Visit Anne Frank’s childhood home on Google Arts & Culture
“I hope I can entrust you with everything that I haven't been able to share with anyone, and I hope you will be a great support to me." These are the first words Anne Frank wrote in the diary she received on her thirteenth birthday. Three weeks later, the Frank family went into hiding. Since then, the story of Anne has moved people across the globe who want to learn more about her life.
Google Arts & Culture has worked with the Anne Frank House to shed a light on Anne’s life at Merwedeplein 37-2 in Amsterdam, where her family lived before they went into hiding. In honor of what would have been her 90th birthday, you can explore an online exhibit and indoor Street View imagery of Anne’s childhood home. For the first time it will be possible to view all rooms of the flat to get a unique insight into Anne Frank's home that has been restored to its original 1930s style, including the bedroom that she shared with her sister Margot.
The accompanying online exhibit features precious insights and documents such as the only video of Anne known to exist—taken by pure coincidence at a wedding—as well as the only picture of her an her parents and sister.

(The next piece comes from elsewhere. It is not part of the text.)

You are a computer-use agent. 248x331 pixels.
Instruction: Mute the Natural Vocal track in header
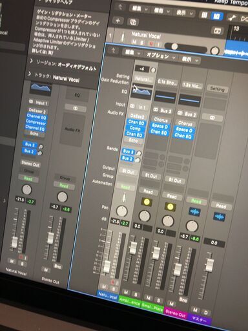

The former home of the Frank family has been leased to the Dutch Foundation for Literature since 2005 and serves as a temporary home and workplace for refugee writers who cannot work freely in their own country. “It is a place where freedom, tolerance and freedom of expression are given the space to breathe,” says Ronald Leopold, general director of the Anne Foundation. The house was decorated in the style of the 1930s when the Frank family lived there.